Search code examples
regexlex

regular expression to match undetermined number of prefix


In lex, the following strings should be matched and captured

semic
semiconductor
semicondu

using c to do it, the code might be like the following:

strlen(str)>=5 && strncmp(str, "semiconductor", strlen(str))==0;

How can a regular expression or a (lex rule and action) do this?


Solution

  • The regular expression for prefix identification would be:

    semic(o(n(d(u(c(t(or?)?)?)?)?)?)?)?
    

    That's a bit intimidating but it's easy to create programmatically. (See below.)

    It's worth noting that (f)lex rules like the above are really only useful if accompanied by a fallback pattern which recognises all otherwise unmatched "words" (for some definition of "word"). Otherwise, the pattern would simply match the longest matching prefix of whatever word happened to be next in the input stream.

    If you have a lot of tokens which need to be handled in this fashion, the task of creating the above pattern seems a bit intimidating. However, it's very easy to write a preprocessor in some scripting language which can be applied before invoking (f)lex on the scanner definition file.

    Here, for example, is a simple Python program which filters the supplied file (or standard input), replacing words contained between the delimiters {: and :} with the "longest prefix" pattern shown above:

    File: prefixify

    #!/usr/bin/env python3
    import fileinput
    import re
    from sys import stdout
    prefix_pat = re.compile(r'\{:(\w*)(\w):\}')
    def prefixify(m):
        return ( ''.join('('+a for a in m[1])
               + m[2] + '?'
               + ')?' * len(m[1])
               )
    for line in fileinput.input():
        stdout.write(prefix_pat.sub(prefixify, line))
    

    Note: you must chmod a+x prefixify.

    I chose {:...:} because it's extremely unlikely to be used either in a (f)lex pattern or in C/C++ code, so the script doesn't have to make any attempt to verify the context in which the delimiters appear.

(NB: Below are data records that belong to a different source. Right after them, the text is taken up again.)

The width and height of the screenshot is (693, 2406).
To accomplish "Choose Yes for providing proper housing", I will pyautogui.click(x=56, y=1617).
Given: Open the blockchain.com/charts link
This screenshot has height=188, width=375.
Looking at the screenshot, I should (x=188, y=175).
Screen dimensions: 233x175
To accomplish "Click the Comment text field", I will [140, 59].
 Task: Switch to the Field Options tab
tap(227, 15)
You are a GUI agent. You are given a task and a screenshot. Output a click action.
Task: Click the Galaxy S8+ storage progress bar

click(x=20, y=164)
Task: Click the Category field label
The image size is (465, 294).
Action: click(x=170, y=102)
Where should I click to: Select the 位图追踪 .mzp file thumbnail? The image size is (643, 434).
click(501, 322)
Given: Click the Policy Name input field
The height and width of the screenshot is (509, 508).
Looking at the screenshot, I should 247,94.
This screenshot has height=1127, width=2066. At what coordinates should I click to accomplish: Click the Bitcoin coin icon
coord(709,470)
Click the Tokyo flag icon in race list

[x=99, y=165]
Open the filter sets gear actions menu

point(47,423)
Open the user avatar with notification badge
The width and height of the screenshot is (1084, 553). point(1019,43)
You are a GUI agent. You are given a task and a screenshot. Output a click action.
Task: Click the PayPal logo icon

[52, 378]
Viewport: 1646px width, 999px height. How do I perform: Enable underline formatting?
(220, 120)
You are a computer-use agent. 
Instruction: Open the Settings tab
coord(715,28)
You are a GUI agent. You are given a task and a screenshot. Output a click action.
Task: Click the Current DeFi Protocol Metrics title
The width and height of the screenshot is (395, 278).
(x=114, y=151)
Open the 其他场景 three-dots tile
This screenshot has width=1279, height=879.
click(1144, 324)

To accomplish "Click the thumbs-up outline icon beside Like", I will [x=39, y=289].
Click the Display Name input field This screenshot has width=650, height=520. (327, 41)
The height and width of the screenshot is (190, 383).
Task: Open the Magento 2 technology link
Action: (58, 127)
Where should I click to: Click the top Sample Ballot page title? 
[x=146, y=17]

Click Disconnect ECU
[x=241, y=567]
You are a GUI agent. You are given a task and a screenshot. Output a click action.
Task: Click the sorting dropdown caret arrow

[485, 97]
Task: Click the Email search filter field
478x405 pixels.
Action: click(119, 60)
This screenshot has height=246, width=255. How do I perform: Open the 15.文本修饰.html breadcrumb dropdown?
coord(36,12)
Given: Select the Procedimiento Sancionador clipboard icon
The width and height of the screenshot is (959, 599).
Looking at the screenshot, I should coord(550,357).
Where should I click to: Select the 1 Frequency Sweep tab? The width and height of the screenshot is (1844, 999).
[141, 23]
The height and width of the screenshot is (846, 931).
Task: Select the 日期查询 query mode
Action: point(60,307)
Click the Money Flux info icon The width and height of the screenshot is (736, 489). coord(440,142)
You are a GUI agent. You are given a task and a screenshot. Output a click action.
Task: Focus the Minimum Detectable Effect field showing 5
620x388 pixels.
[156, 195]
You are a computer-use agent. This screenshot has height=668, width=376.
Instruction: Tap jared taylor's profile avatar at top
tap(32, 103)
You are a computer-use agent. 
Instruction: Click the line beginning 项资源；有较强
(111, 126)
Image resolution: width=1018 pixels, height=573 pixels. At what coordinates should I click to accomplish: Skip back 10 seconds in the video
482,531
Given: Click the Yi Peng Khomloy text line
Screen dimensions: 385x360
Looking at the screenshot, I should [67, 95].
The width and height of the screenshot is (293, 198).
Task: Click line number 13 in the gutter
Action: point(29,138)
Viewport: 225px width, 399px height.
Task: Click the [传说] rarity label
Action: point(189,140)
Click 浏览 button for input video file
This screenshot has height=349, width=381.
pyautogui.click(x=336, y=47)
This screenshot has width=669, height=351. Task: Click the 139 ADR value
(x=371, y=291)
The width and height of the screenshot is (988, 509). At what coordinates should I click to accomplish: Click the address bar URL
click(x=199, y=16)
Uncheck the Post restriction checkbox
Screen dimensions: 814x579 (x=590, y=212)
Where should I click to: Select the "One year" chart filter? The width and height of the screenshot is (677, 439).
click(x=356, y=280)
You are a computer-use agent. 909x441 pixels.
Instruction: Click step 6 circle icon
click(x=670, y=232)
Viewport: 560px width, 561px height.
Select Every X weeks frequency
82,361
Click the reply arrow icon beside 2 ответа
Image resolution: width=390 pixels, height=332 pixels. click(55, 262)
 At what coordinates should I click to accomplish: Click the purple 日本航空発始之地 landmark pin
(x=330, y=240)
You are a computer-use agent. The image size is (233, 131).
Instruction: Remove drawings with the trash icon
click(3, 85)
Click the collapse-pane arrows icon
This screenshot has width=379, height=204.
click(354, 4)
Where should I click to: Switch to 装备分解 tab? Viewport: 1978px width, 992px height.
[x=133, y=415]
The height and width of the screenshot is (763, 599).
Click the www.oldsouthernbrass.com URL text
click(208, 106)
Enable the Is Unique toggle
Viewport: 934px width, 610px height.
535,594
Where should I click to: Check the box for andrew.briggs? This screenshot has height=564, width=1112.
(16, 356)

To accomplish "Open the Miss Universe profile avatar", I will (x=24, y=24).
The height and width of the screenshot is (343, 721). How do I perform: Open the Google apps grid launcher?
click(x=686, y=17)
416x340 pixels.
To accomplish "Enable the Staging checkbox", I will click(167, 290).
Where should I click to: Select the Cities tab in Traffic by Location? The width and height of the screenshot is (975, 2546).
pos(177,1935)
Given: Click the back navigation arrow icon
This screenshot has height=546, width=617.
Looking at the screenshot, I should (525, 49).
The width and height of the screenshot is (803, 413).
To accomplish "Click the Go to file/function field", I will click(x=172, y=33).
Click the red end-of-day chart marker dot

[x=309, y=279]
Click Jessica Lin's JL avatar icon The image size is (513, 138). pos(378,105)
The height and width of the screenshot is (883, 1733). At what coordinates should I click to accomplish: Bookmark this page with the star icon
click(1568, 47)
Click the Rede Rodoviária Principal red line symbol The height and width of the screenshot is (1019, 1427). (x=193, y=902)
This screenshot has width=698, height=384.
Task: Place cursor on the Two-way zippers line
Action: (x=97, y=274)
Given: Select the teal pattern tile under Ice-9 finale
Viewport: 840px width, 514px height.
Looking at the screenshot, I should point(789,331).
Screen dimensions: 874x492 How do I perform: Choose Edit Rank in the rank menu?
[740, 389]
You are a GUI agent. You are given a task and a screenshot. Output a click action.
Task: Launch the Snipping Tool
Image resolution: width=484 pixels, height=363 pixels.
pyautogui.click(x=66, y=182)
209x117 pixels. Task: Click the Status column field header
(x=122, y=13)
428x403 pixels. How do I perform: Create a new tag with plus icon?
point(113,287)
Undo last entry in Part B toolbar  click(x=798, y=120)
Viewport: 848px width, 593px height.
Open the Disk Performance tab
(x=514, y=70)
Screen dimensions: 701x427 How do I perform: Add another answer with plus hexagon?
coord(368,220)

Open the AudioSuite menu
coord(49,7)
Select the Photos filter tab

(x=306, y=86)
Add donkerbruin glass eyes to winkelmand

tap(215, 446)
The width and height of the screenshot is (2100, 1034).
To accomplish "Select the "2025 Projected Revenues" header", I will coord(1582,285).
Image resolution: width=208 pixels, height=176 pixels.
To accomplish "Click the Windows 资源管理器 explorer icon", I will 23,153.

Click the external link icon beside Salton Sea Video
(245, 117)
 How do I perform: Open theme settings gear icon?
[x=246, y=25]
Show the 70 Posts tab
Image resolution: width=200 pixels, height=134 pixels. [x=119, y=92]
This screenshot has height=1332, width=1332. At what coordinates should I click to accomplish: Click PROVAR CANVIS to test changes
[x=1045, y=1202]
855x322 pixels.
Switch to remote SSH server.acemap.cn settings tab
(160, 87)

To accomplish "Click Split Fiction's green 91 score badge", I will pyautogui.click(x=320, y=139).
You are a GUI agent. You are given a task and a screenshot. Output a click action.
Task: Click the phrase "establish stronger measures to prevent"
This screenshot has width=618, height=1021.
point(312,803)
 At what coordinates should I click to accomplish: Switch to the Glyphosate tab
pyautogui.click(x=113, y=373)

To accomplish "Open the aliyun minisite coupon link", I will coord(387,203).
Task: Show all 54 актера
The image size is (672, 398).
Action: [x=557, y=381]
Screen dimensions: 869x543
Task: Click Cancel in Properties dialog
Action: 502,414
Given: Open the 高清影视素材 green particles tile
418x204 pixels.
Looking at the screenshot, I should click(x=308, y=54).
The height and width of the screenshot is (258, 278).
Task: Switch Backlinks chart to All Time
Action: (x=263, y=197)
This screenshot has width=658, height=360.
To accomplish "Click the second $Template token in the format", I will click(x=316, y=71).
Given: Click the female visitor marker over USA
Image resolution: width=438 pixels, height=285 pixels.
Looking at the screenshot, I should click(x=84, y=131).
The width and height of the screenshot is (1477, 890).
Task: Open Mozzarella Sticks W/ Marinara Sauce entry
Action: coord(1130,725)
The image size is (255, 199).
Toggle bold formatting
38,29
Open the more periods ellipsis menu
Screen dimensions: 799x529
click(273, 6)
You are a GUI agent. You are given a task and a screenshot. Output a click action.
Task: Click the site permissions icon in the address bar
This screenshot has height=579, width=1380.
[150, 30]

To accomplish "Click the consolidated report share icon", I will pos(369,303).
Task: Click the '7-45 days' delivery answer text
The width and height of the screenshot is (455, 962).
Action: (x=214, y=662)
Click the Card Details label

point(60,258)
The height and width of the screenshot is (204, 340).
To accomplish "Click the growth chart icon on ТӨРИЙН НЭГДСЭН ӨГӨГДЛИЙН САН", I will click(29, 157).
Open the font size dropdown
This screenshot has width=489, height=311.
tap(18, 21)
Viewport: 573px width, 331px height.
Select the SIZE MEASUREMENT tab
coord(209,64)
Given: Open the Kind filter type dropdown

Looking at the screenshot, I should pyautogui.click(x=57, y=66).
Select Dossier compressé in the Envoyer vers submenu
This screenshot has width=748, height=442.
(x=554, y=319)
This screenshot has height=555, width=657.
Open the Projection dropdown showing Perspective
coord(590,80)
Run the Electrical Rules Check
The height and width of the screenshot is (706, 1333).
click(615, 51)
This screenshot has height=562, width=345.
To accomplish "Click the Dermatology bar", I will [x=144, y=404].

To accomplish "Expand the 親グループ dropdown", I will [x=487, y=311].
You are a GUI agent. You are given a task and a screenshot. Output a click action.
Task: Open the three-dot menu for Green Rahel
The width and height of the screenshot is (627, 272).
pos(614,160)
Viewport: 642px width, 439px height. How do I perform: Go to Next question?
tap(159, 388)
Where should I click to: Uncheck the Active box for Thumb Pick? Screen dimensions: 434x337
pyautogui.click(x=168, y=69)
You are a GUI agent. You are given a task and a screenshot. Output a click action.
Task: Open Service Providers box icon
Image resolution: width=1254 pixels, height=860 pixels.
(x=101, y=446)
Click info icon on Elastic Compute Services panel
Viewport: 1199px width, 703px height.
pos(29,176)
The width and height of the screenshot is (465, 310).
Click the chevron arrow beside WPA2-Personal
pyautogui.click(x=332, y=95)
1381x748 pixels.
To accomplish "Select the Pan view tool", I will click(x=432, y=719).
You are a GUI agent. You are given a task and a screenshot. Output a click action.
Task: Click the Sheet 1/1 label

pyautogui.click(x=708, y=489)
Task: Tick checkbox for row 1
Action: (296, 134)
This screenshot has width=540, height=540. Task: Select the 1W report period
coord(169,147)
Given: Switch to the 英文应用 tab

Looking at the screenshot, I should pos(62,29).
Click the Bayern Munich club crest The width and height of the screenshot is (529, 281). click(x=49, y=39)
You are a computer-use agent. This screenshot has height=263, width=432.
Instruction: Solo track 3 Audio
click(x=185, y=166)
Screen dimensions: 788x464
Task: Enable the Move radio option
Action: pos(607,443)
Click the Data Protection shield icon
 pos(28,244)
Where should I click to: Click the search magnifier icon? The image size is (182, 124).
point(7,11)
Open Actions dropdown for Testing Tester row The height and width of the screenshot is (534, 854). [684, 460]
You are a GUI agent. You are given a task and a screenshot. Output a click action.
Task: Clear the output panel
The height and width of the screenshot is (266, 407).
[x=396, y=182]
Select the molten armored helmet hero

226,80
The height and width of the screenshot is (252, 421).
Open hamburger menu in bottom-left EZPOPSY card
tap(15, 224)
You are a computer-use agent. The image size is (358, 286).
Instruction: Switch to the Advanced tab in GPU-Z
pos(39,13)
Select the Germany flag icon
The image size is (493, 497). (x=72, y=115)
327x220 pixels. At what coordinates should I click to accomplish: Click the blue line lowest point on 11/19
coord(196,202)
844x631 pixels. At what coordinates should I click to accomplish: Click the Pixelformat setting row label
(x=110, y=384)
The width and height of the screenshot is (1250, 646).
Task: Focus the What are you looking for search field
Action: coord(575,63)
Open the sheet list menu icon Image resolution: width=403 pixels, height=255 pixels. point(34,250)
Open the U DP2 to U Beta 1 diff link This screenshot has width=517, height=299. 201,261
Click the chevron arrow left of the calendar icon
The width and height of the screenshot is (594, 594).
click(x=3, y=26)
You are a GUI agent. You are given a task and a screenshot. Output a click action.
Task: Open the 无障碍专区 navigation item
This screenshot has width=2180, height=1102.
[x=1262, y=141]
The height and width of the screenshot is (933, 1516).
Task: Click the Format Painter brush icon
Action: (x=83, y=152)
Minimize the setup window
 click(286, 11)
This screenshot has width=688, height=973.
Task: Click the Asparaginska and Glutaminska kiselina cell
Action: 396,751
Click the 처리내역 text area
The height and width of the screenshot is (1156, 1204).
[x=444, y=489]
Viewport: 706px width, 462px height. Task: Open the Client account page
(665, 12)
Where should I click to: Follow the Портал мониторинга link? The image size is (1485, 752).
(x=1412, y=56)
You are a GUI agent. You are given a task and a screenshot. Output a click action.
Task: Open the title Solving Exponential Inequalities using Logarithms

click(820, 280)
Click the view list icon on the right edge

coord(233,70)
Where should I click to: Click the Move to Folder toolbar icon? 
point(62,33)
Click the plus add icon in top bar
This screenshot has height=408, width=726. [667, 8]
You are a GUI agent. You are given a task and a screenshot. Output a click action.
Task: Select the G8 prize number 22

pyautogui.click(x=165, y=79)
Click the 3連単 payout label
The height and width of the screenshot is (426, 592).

Of course, "extremely unlikely" is not the same as "impossible". An alternative would be to let the script itself figure out how long the necessary prefix of each keyword should be, perhaps using a combination of the shortest unique prefix for each keyword and some minimum prefix length.

    For example:

    $ cat scanner.l.in
    %option noinput nounput noyywrap nodefault
    %{
    #import "parse.tab.h"
    %}
    
    ws    (#.*|[[:space:]])+
    %%
    {ws}                         /* Ignore whitespace and comments */ ;
    resi{:stor:}                 { return T_RESISTOR; }
    semi                         { return T_SEMI; }
    semic{:onductor:}            { return T_SEMICONDUCTOR; }
    tran{:sformer:}              { return T_TRANSFORMER; }
    trac{:k:}                    { return T_TRACK; }
    [[:alpha:]_][[:alnum:]_]*}   { yylval.str = strdup(yytext); return ID; }
    .                            { return *yytext; }
    
    $ # The expected command line, probably in a makefile would be
    $ # /path/to/prefixify scanner.l.in > scanner.l
    $ # followed by flex -o scanner.c scanner.l
    $ ./prefixify scanner.l.in
    %option noinput nounput noyywrap nodefault
    %{
    #import "parse.tab.h"
    %}
    
    ws    (#.*|[[:space:]])+
    %%
    {ws}                         /* Ignore whitespace and comments */ ;
    resi(s(t(or?)?)?)?                 { return T_RESISTOR; }
    semi                         { return T_SEMI; }
    semic(o(n(d(u(c(t(or?)?)?)?)?)?)?)?            { return T_SEMICONDUCTOR; }
    tran(s(f(o(r(m(er?)?)?)?)?)?)?              { return T_TRANSFORMER; }
    track?                    { return T_TRACK; }
    [[:alpha:]_][[:alnum:]_]*}   { yylval.str = strdup(yytext); return ID; }
    .                            { return *yytext; }